Mahkeme kararı davacılar vekili tarafından temyiz edilmekle; kesinlik, süre, temyiz şartı ve diğer usul eksiklikleri yönünden yapılan ön inceleme sonucunda, temyiz dilekçesinin kabulüne karar verildikten ve Tetkik Hâkimince hazırlanan rapor dinlendikten sonra dosyadaki belgeler incelenip gereği düşünüldü:
I. DAVA
Davacılar vekili; müvekkillerinden …’ın 35 parsel sayılı taşınmazın, …’in ise 356 parsel sayılı taşınmazın maliki olduğunu, davacıların taşınmazlarından ana yola çıkış imkânı bulunmadığını, bu yüzden davalıya ait 355 ve 25 parsel sayılı taşınmazlardan davacılar, taşınmazları lehine geçit tesis edilmesini talep etmiştir.
II. CEVAP
Davalı vekili; davacılar arasında zorunlu dava arkadaşlığı olmadığından birlikte dava açamayacaklarını, yola çıkmak için daha uygun güzergâhlar kullanılabileceğini belirterek; davanın reddini savunmuştur.
III. MAHKEME KARARI
Mahkemenin 10.02.2016 tarihli ve 2015/70 Esas, 2016/46 Karar sayılı kararıyla; “…Verilen sürede davacıların taşınmazları arasında akti geçit kurulmadığı, geçit tesisi talep edilen yerde genel yol bulunmayıp DSİ’ye ait kamu hizmetine tesis edilmiş özel servis yolu bulunduğu…” gerekçesiyle; davanın reddine karar verilmiştir.
IV. BOZMA VE BOZMADAN SONRAKİ YARGILAMA SÜRECİ
A. Bozma Kararı
1. Mahkemenin yukarıda belirtilen kararına karşı süresi içinde, davacılar vekili temyiz isteminde bulunmuştur.
2. Yargıtay (Kapatılan) 14. Hukuk Dairesinin 02.04.2019 tarihli ve 2016/9487 Esas, 2019/3019 Karar sayılı kararıyla; “…Davacılara ait 35 parsel sayılı taşınmaz ile 356 parsel sayılı taşınmazlar bakımından davacıların genel yola ulaşacak şekilde geçit ihtiyacı olduğu açıktır.
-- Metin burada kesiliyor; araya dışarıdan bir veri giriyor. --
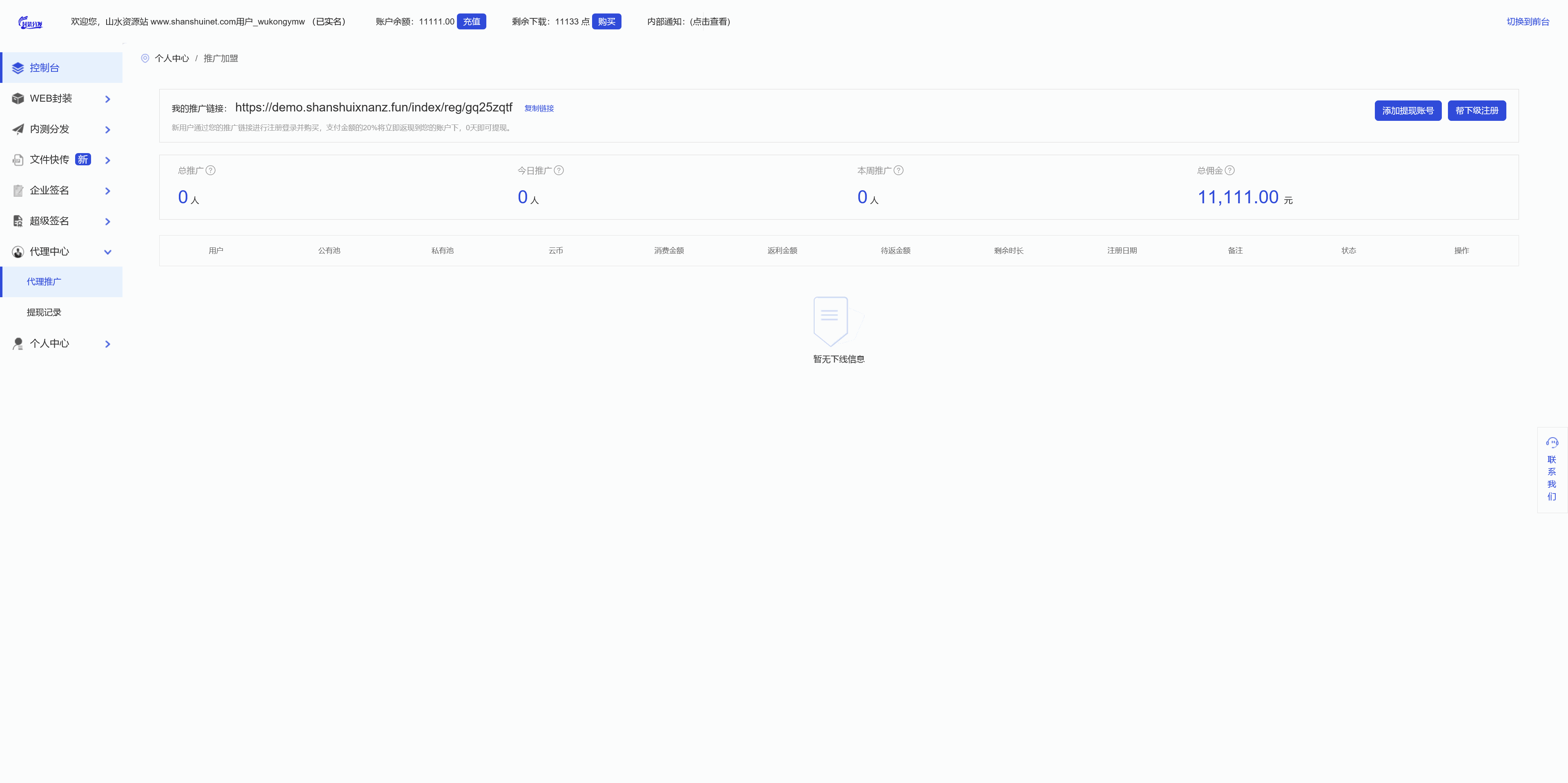Screen dimensions: 1568x783
Task: Click the site logo icon
Action: 31,23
Lehine geçit istenen 35 ve 356 parsel sayılı taşınmazların etrafındaki genel kadastral yolların tümü görülecek şekilde geniş paftası getirtilerek yukardaki ilkeler de dikkate alınarak mahkemece keşif yapılmalı ve bilirkişi vasıtasıyla geçit kurulacak alternatifler değerlendirilerek işin esası hakkında hüküm kurulması gerekirken bu husus gözardı edilerek yazılı şekilde hüküm kurulması doğru görülmemiştir…” gerekçesiyle hükmün bozulmasına karar verilmiştir.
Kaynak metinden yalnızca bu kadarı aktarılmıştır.